WHAT IS BEING ASKED: The line with "Given: Click the browser page reload icon" starts the range, and the last line of the listing ends it. Retype that range exactly, without pictures.

RECORDS FOR THE EXERCISE:
_ _ _

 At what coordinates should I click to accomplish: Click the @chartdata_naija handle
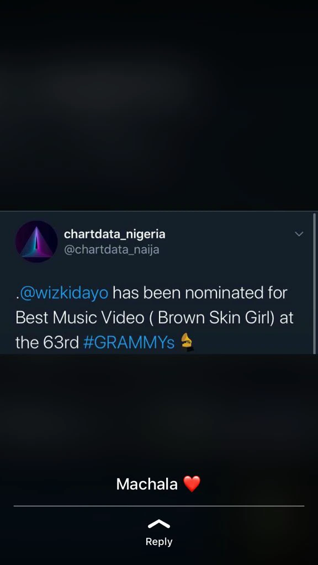pyautogui.click(x=112, y=249)
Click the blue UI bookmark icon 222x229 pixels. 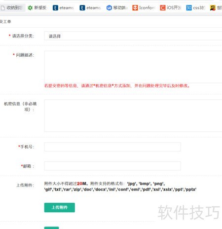coord(109,8)
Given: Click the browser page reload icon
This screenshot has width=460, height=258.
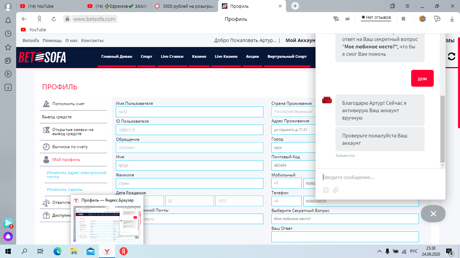Looking at the screenshot, I should tap(54, 19).

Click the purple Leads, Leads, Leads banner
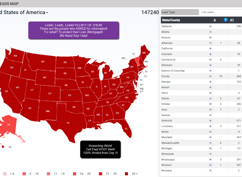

_ _ _

REPLY:
Given: Click the browser page reload icon
This screenshot has width=460, height=258.
Looking at the screenshot, I should tap(54, 19).

Click the purple Leads, Leads, Leads banner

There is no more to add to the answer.